What are the lines from the one containing "Where should I" through the last line of the records below? Return them exactly, leaving out pictures.

> RECORDS TO PROCESS
__________

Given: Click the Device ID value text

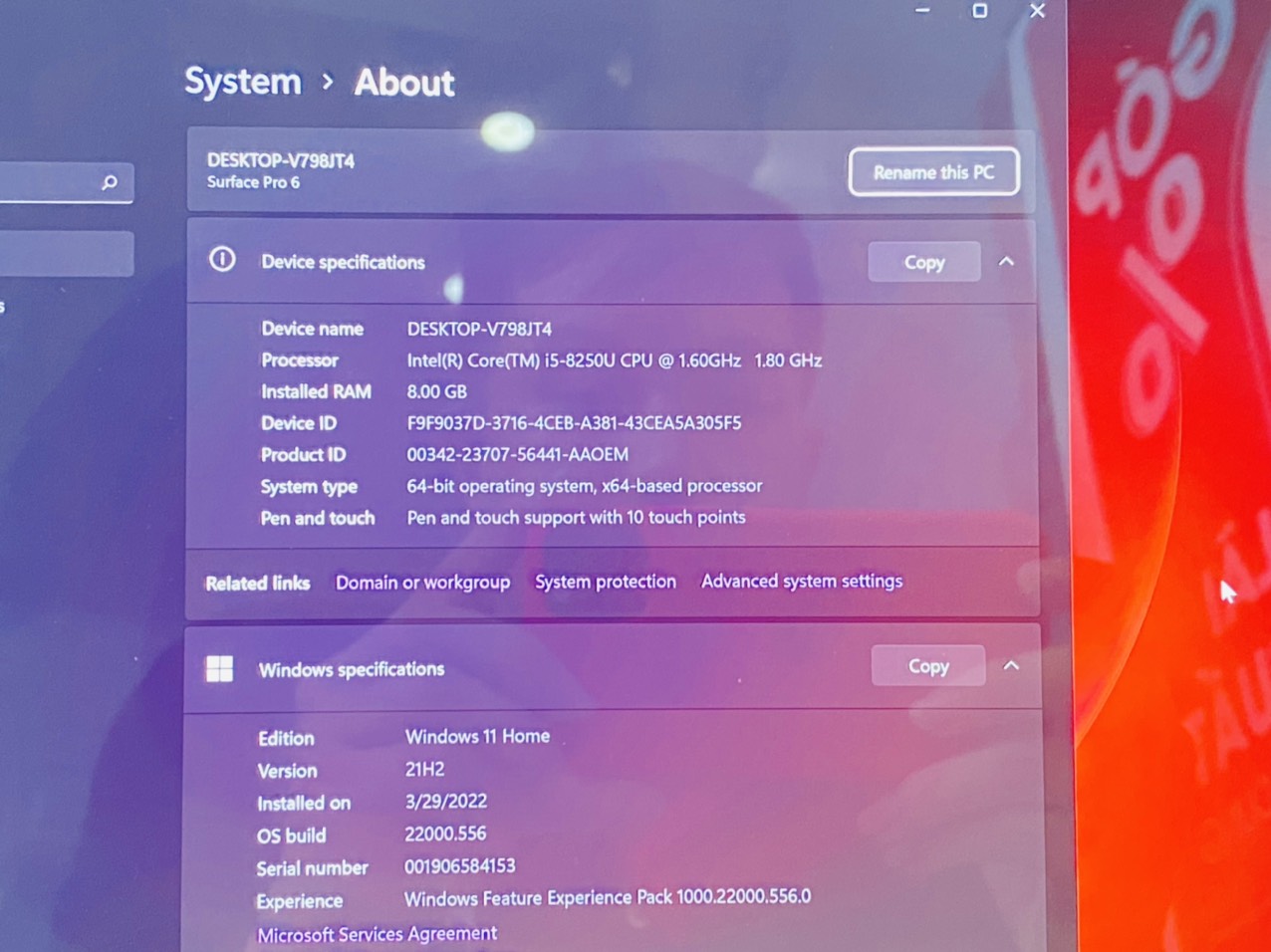Looking at the screenshot, I should pyautogui.click(x=574, y=423).
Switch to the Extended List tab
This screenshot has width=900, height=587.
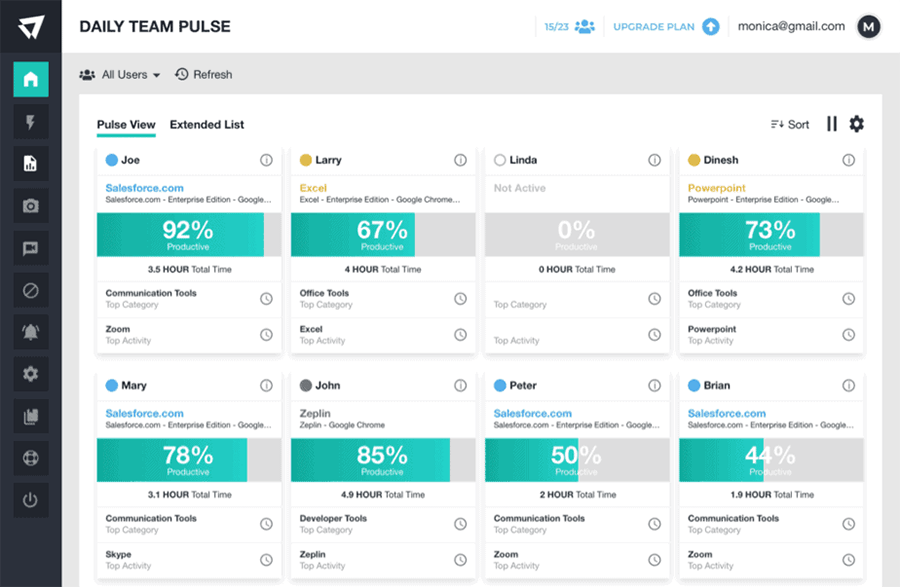[207, 125]
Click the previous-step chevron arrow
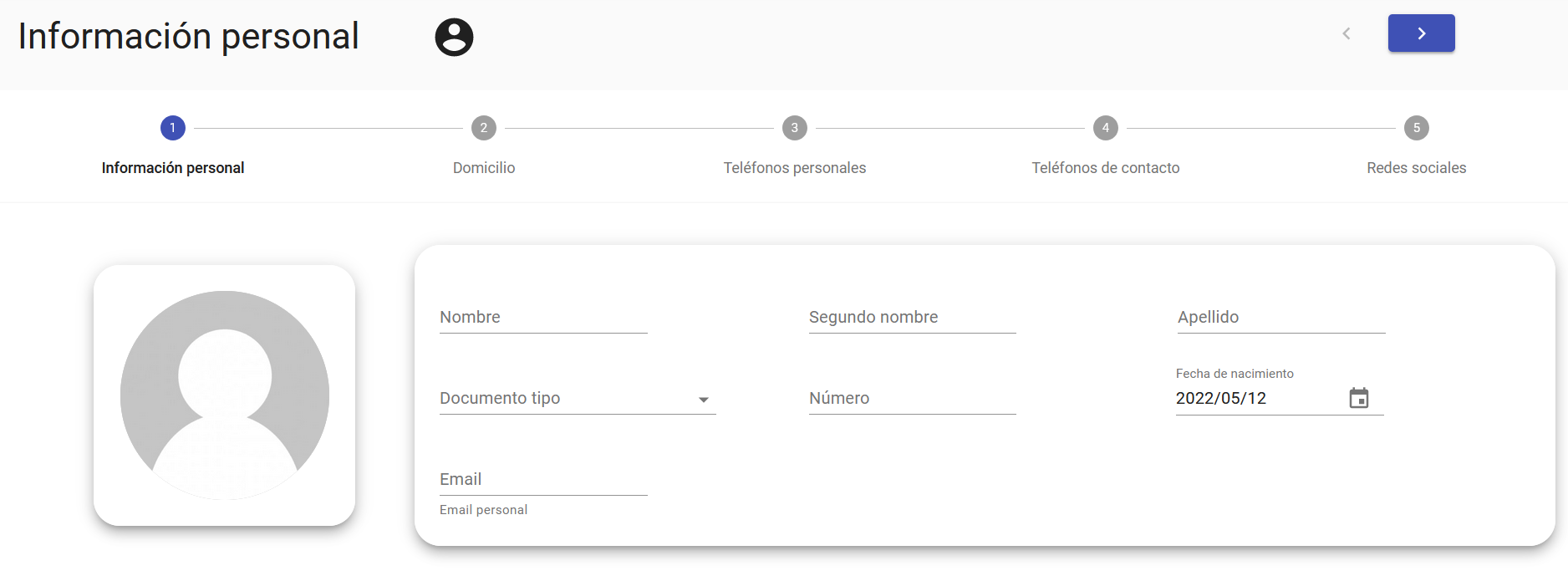1568x571 pixels. 1346,33
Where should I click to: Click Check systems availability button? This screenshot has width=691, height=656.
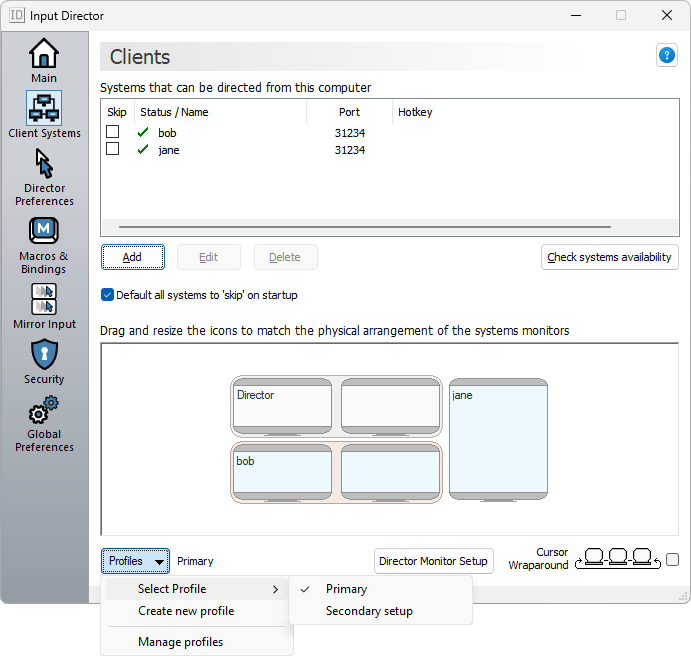tap(609, 257)
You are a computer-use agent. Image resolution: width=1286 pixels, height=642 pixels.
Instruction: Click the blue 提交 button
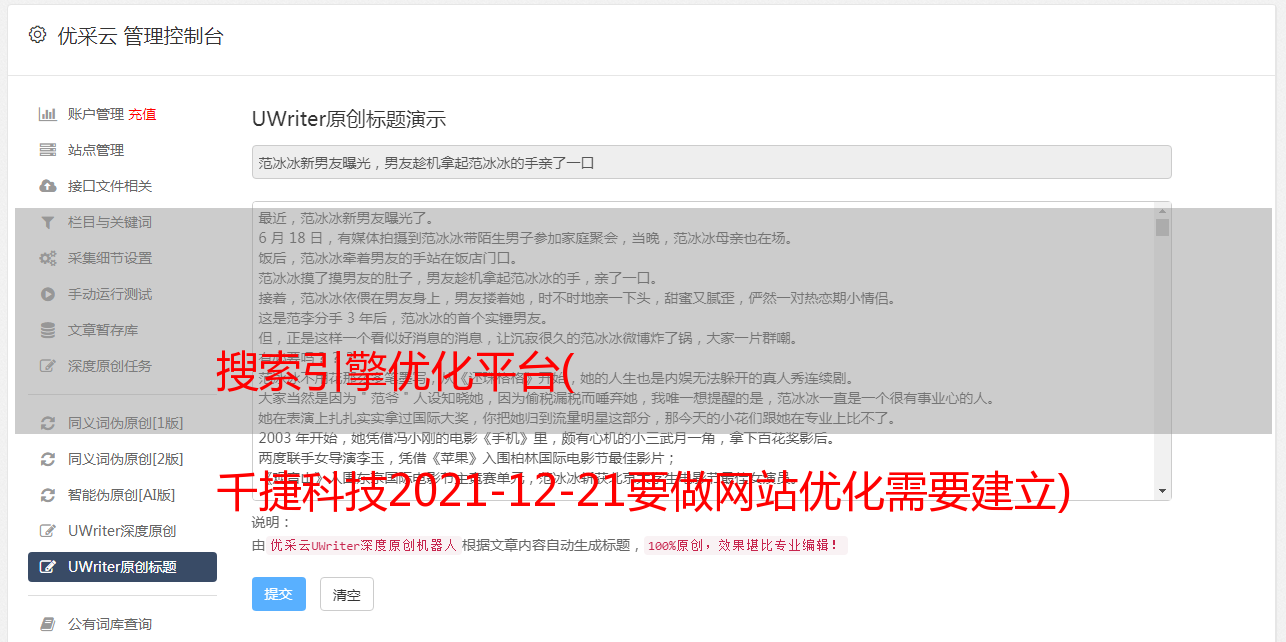click(279, 594)
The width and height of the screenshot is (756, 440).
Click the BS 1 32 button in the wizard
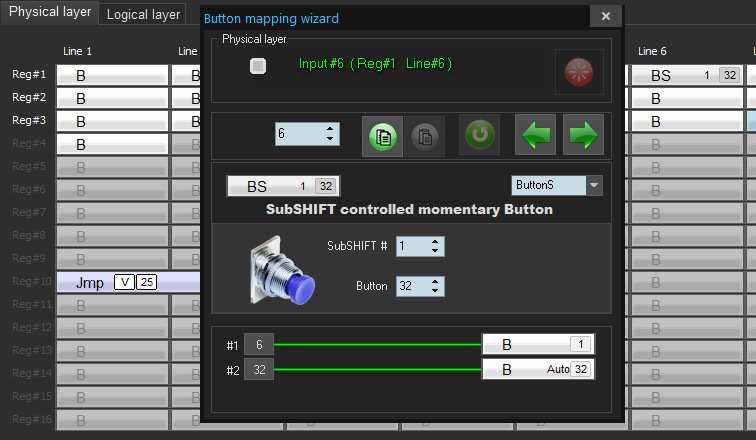click(283, 186)
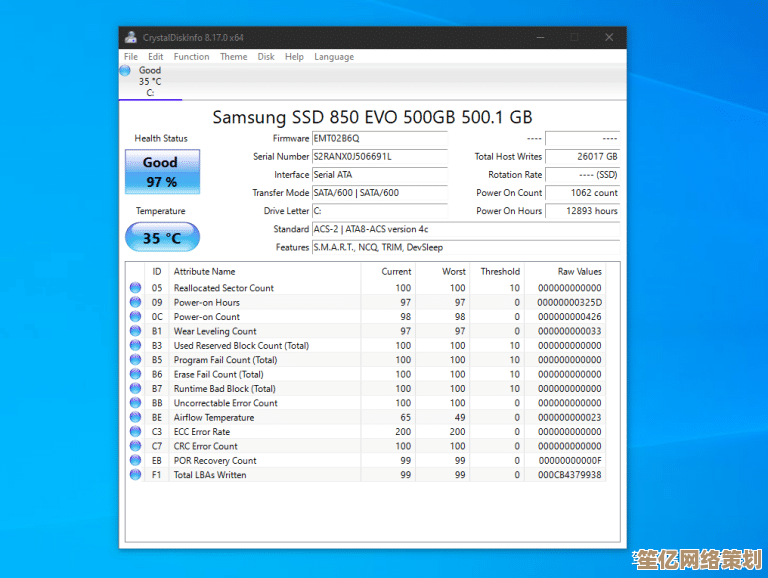The image size is (768, 578).
Task: Click status orb for Power-on Hours
Action: tap(135, 302)
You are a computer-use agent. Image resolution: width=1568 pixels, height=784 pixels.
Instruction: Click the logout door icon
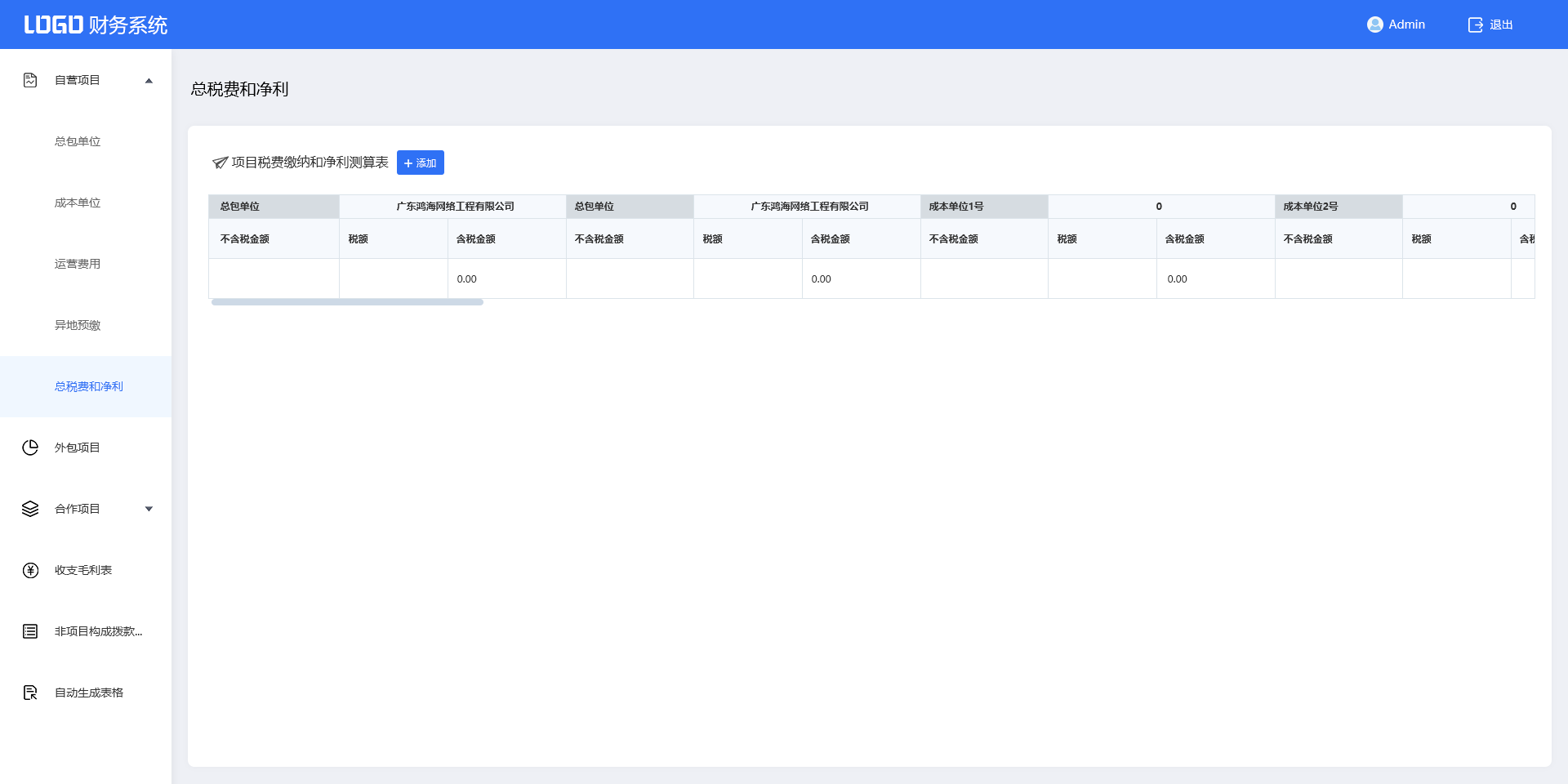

__________

> TASK OUTPUT
Where should I click to: Click Check systems availability button? This screenshot has width=691, height=656.
tap(609, 257)
You are a computer-use agent. Image resolution: width=1286 pixels, height=642 pixels.
Instruction: Click the blue 提交 button
click(279, 594)
The width and height of the screenshot is (756, 440).
Click the BS 1 32 button in the wizard
click(283, 186)
The image size is (768, 578).
Task: Click status orb for Power-on Hours
Action: tap(135, 302)
You are a computer-use agent. Image resolution: width=1568 pixels, height=784 pixels.
Instruction: Click the logout door icon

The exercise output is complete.